Тихона перекосило, как рассохшуюся дверь в коробке. Он попытался отбиться от супруги, но она атаковала отчаянно, с редким упорством, и ему пришлось признать ее силу.

— Не рви меня, — прохрипел он, как в хомуте. — Ни души, ни подхода к человеку. Вся разглажена, как доска…

— Боже, какой ты человек?! — отступила она на шаг, чтобы развести руками. — Ты лентяй и опоек…

— Нельзя так обращаться с человеком, — стоял он на своем. — С душой бы подошла, с добрым словом…

— Да… твою за ногу! Он еще меня учить вздумал, — перебила она его. — Бабу рожать не учат… В конце концов, мой бычок: хочу — веду в поводу, хочу — еду. Быстрей переодевайся, а то как тресну вот этим корытом, — кивнула она на корыто, в котором распаривали комбикорм свиньям.

Тихон попытался привстать, но, видно, сил не хватило: дернулся, как с горшка, и затих.

Клава засуетилась. Она, закусив губу, бросилась к колодцу, выкрутила ведро из него и круто, с разворота окатила Тихона ледяной водой. Тот взревел, задохнулся.

— Вот чем надо было тебя опохмелить с утра! — хохотала Клава, не видя уже ничего перед собой. — Теперь ты — как огурчик малосольный, а! Ох, артист!

Тихон рычал… Он, как волк, кинулся на нее, но промахнулся и всей грудью, пролетев метра три, навалился на колодезную крышку, словно хотел своротить сруб.

— Вот дурачок, вот дурачок, — отошла она в сторону. — Да разве я могу дать себя в обиду?

И Тихону ничего не оставалось — он смирил свой гнев. Полежав на срубе, он поднялся и нехотя, молчком начал стягивать с себя мокрую рубаху. Штаны, расстегнутые в поясе, сползли с него сами по себе. Он дрожал, но не от злости, а от холода.

— Переодевайся, Тихон, — пожалела она мужа. — Вот тебе все сухое да чистенькое.

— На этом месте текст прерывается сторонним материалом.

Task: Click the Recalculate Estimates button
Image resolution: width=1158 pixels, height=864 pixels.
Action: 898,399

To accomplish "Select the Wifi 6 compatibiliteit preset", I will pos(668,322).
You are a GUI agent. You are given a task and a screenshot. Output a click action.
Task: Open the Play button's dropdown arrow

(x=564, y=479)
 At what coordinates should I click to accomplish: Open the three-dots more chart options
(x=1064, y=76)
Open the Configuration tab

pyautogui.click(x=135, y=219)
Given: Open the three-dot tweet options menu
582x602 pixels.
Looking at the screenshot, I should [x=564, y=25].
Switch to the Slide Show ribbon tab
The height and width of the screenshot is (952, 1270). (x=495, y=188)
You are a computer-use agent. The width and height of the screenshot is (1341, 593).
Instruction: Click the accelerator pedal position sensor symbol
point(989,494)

Тихон молча переоделся и, ни слова не обронив, поплелся за супругой к автобусной остановке. Скандал, что должен был разразиться во дворе, не состоялся.

— Прости, родной, — добродушно шутила она. — Прости, но концерта не будет. Не будет его по той причине, что сгорела филармония. Дотла сгорела. И дыму нет.

Он прокашлялся.

— Маус, маус, ком хер аус…

— Что ты там бормочешь? — оглянулась она. — Или мне послышалось?

— Я говорю: мышки, мышки, выбегайте, — отозвался он. Ни гнева, ни боли в голосе. — По-немецки ты ни бум-бум…

— А зачем мне понимать по-немецки, — не растерялась Клава. — Ты мне и так объяснишь, по доброй воле… Ну-ка, как там будет: автобус, автобус, объявись поскорей?